The walk to Northstar Park in the north part of Davis has a lot of beautiful flowers.
And here in the Arboretum, I took a stroll through the Acacia Grove, drawing in pencil this time.
Finally, a tree stump. It was too interesting to leave out. Happy bloomin’ Spring to you!
Last Sunday, we held a Let’s Draw Davis sketchcrawl in the UC Davis Arboretum. It was actually full of people out having photoshoots with family, either the ones with graduating students or maybe because they have lots of family visiting for Picnic Day, or maybe just the parents-and-small-kids photoshoots; all of them were there, mostly in front of me in the scene above. It’s a good spot for it. The Redwood Grove is quite beautiful. Those Redwoods were planted about seventy years ago or so. It was probably my favourite spot in Davis when I first moved here, though I don’t walk down here very often any more. You can almost imagine that you are deep in the Redwood forests, maybe an Ewok or two whistling in the branches. Plus picture-perfect photoshoots. I didn’t draw the people though.

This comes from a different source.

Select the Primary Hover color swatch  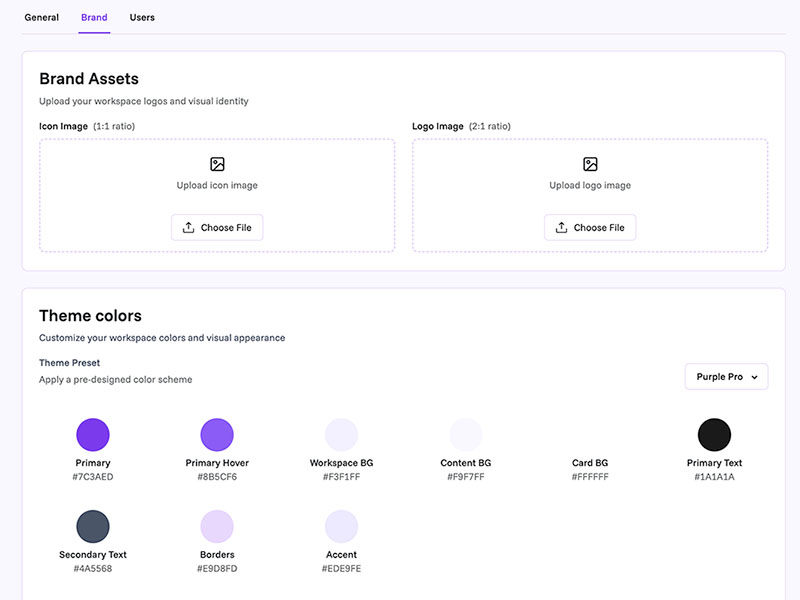coord(217,435)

I was photographed myself, in the Redwood Grove, when a couple came and said hello to me, who had met me before at my sketchbook exhibit event a couple of years ago, Brian and Susan Monchamp. Many thanks to them taking this pic of me in action.
The Arboretum has had a lot of work done over the past few years. The section closest to downtown in particular has been completely renovated. Pathways newly paved, handrails along the creek in the narrowest sections, the Creek itself completely refurbished. I haven’t been here in ages. I drew the bridge that I have sketched several times before. As I sketched, a lady walking past made a big point of going and picking up a crisp-packet wrapper from somewhere up the verge. I mean, that’s good of course, but she did feel the need to announce it vocally to the world, as if the person who dropped it were still around. The day before was Picnic Day, so I’ve always felt that Sunday is ‘litter everywhere’ day. That said, it’s never really that bad, I always expect it to be worse. IT was a lovely Sunday afternoon, at the end of the sketchcrawl we went back to Wyatt Deck and looked at all our sketches. I’ve done a lot of foliage sketching lately, by the way, which I’ll show you in the next post.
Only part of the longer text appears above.